The 1st and 3rd test tweets got the best results in our little test using the same hashtags. Interesting right?
It means that while the logic makes sense from point to point, using hashtags specific to the NFT project or defining a category, it doesn't always work because there are too many unknowns.
But what about using the forbidden hashtags above?
What would happen if we used hashtags like #bitcoin and #eth?
I tested this and here is the result.
The result speaks for itself.
Zero engagement and link clicks but more impressions, likely this is due to more users on Twitter monitoring the hashtags #Bitcoin and #ETH.
I think that while drilling down into an NFT hashtag and using hashtags specific or definitive to the NFT or the type of NFT may change the results slightly for better or worse (you have to test it), I am confident that using only "related" hashtags such as cryptocurrency-related ones is simply too far of a stretch from what we are trying to achieve, hence I don't recommend it!

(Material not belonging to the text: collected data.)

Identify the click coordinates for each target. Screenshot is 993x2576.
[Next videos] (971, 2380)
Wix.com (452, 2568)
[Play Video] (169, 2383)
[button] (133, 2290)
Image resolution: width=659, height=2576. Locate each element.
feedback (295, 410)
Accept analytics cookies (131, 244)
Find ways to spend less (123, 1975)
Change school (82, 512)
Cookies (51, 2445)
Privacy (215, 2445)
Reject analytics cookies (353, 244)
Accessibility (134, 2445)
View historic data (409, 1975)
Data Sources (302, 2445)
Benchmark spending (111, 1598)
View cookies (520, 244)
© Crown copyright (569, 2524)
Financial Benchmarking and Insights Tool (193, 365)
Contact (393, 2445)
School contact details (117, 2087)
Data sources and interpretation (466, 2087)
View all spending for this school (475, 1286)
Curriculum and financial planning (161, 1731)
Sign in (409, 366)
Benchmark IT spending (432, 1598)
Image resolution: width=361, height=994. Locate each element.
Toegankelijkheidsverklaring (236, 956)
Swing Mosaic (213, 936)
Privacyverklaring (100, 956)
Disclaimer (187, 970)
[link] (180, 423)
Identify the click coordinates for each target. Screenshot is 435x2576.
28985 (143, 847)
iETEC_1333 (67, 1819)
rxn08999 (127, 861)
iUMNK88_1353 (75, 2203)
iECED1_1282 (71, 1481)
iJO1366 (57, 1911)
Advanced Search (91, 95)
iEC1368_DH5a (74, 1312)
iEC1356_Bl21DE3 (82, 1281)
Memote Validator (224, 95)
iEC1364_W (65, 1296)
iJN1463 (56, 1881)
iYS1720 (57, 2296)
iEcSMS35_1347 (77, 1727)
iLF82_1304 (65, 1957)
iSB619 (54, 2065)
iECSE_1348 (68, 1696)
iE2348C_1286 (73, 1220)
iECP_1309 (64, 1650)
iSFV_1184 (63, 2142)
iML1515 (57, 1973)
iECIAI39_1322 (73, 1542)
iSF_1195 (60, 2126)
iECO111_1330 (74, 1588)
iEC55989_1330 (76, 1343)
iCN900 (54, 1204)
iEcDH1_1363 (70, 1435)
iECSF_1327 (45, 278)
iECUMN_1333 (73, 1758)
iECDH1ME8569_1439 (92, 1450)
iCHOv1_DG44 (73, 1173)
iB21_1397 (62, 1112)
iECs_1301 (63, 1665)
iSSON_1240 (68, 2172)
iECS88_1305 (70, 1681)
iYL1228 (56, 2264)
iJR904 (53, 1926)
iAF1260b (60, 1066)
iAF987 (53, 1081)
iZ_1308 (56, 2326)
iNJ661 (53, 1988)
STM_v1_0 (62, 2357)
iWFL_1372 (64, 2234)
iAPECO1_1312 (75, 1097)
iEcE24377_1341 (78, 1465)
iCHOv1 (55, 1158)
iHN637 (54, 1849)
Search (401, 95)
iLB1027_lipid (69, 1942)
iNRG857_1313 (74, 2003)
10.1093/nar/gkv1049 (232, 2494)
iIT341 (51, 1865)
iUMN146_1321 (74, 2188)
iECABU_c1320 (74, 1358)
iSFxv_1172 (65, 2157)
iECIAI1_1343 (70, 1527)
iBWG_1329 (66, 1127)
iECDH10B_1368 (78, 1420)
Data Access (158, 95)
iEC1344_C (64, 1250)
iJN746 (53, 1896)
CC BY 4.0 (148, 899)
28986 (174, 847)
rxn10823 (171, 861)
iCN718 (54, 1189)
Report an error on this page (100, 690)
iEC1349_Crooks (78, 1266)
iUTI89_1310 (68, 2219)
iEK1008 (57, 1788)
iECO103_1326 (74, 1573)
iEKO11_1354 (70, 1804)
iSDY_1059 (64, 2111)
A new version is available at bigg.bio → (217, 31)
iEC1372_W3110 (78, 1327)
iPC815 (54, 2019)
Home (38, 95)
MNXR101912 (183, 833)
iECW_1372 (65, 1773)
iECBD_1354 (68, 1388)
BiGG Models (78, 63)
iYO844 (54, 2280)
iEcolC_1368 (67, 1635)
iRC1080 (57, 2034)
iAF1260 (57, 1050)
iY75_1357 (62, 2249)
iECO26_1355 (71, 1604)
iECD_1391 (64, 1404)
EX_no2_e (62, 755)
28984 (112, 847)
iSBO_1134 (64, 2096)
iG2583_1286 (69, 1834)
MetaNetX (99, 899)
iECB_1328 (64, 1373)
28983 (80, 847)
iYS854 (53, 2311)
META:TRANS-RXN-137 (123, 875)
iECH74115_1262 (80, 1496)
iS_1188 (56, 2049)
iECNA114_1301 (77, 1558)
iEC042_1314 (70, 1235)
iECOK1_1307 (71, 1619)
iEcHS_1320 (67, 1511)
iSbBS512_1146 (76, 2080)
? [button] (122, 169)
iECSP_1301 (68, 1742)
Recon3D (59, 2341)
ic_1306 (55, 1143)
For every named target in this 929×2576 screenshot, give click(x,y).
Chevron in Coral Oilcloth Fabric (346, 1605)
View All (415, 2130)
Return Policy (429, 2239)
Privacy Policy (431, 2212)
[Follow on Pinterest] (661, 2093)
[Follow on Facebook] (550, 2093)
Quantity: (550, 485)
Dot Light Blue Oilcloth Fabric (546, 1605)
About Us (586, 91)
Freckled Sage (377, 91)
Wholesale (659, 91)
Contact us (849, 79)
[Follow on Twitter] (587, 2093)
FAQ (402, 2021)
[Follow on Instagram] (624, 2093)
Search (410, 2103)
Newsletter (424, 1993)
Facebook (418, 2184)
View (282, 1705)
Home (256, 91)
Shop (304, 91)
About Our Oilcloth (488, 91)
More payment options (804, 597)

CONCLUSION: The Best NFT Hashtag Advice Ever!
While my short little tests are not anything you should bet your house on, they do tell a story and there are some results attached.
What always works is testing and monitoring. Always test your hashtags, and always monitor them.
It could be argued that a good mix of generic and definitive NFT hashtags will work well and maybe even specific hashtags depending on the NFT.
We can also say that "related" hashtags probably will not produce good results.
As a crypto blogger, while not specifically an NFT promotor, there are similarities, one of the things I commonly do is that I test things. I test headlines, titles, images, I test the lengths of my posts, and even the times that I publish my posts. I test everything and when I find something that works, I exploit it.
Promoting NFTs with hashtags is no different. Test, test, and test again.
You can use all the different hashtag generators that you want, you can use as many hashtags as you want but nothing will beat the simple, proven advice below (The Best NFT Hashtag Advice Ever!):
- Test different hashtags
- Monitor the results
- Repeat what works
See, told you it was easy.
P.S. when using hashtags, different platforms have different rules and guidelines. Read the platform's rules and guidelines around the use of hashtags before engaging in a campaign.